Będzie bezpłatna wypożyczalnia rowerów dla niepełnosprawnych
Poruszanie się na wózku inwalidzkim wcale nie wyklucza sportowej aktywności fizycznej. Niepełnosprawni mogą równie dobrze jeździć na rowerach, tyle że... napędzanych siłą mięśni rąk. - Handbiking, bo tak nazywamy tę dyscyplinę, wiąże się z większym wysiłkiem fizycznym niż jazda na klasycznym rowerze. To jednak szczególnie integracyjny sport dający mnóstwo frajdy tak pełnosprawnym jak i niepełnosprawnym - mówi Michał Antoniuk, który planuje stworzyć w Gdańsku drugą w Polsce bezpłatną wypożyczalnię tego typu sprzętu.

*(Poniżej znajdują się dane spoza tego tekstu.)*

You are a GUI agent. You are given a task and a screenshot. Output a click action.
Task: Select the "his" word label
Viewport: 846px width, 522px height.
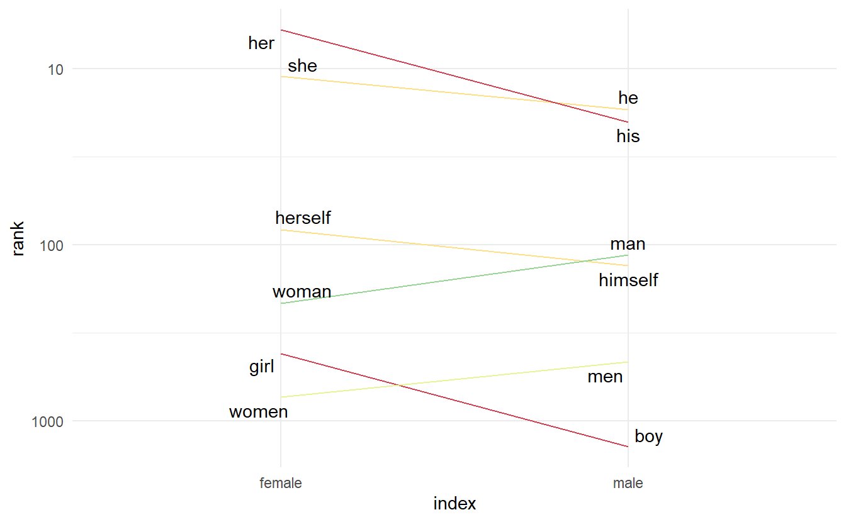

Gdańszczanin Michał Antoniuk ma 37 lat, studiuje psychologię w biznesie. Do 17. roku życia uprawiał kolarstwo szosowe. W wyniku ciężkiej choroby musiał jednak poddać się amputacji nogi. Przez kolejnych 20 lat nie miał kontraktu z rowerami aż do czasu, gdy pojechał na stypendium zagraniczne do Czech.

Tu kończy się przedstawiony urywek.